**REQUIREMENT**
Of all the lines in the entries below, give again exactly those starting at the line containing "Task: Click the" and ending at the line containing "Viewport: 1172px width, 979px height.", both ends included, and no others.

(Beginning of DATA)

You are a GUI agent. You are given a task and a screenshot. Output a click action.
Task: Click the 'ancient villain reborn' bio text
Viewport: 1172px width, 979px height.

(End of DATA)
(Beginning of DATA)

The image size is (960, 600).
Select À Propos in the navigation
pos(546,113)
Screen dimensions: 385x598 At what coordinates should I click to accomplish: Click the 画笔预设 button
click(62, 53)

(End of DATA)

**SOLUTION**
Task: Click the 'ancient villain reborn' bio text
Viewport: 1172px width, 979px height.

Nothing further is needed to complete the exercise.